“We will still be able to provide people with drinking water,” suggests Ala al-Qazwini, an engineer working for Karbala's Directorate of Agriculture. “But its' going to be difficult to supply farms and animals if the river levels continue to drop.”
“And some areas that used to be able to extract ground water below the surface at around 20 to 30 meters are now having to go down to more than 100 meters below ground level,” he continues, “which makes the water extraction process extremely expensive.”
And then there are the problems caused by Turkey's damming of the Euphrates River.
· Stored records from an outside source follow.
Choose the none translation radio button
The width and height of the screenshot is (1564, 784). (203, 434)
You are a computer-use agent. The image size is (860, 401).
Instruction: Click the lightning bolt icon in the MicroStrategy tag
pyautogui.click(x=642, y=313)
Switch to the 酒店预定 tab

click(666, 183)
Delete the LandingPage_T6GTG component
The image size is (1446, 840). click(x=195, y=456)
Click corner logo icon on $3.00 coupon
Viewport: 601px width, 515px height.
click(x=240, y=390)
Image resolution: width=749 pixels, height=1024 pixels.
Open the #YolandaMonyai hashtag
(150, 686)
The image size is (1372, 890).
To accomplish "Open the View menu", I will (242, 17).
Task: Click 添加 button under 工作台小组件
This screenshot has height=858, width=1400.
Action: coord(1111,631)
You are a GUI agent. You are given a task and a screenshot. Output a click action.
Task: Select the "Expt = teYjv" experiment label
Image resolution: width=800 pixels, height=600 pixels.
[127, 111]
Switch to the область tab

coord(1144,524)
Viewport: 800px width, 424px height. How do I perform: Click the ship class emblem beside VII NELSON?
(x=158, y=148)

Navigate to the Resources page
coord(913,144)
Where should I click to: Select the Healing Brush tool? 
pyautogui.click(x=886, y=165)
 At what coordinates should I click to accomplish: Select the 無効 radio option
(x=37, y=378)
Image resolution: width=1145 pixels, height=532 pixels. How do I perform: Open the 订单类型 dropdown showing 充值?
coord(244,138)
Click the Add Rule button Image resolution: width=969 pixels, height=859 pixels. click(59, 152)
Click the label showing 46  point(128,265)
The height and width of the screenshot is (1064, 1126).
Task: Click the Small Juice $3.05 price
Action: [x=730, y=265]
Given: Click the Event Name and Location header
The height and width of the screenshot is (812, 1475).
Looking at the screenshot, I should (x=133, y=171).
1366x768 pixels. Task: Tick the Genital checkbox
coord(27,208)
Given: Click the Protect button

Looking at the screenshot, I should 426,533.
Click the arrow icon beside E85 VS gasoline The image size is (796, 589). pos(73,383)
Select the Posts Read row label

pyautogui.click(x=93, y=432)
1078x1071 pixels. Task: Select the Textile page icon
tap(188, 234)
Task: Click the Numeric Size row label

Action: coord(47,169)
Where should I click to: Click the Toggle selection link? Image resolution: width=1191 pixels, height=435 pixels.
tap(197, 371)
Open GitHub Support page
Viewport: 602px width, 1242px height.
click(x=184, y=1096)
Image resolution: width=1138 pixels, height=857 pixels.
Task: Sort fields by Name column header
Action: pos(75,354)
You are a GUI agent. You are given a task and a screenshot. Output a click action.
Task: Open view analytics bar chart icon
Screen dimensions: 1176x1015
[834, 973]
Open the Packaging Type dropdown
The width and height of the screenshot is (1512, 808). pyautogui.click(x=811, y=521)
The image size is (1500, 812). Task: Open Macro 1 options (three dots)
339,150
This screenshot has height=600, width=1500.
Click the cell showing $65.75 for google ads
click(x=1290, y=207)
It is well known that Turkish dams across the Euphrates and Tigris Rivers reduce the flow of water into Iraq, Iran and Syria and it's an ongoing cause of disputes between the various governments.
Iraq's Ministry of Water Resources says that before Turkey dammed the Euphrates there were around 30 billion cubic tonnes of water flowing into Iraq. That has since halved, and the amount seems to be getter smaller still.
The Iraqi government has accused the Turkish of not honouring agreements about the flow of water into the country. However the Turkish government says that they too are suffering because of drought conditions and that Iraqis are to blame because of an inefficient and outdated irrigation system that wastes too much water.
As the Iraqi summer approaches, bringing with it temperatures as high as 50 degrees Celsius, it is hard to know what locals can do, other than hope for the best – and some rain, somewhere - anywhere - upriver.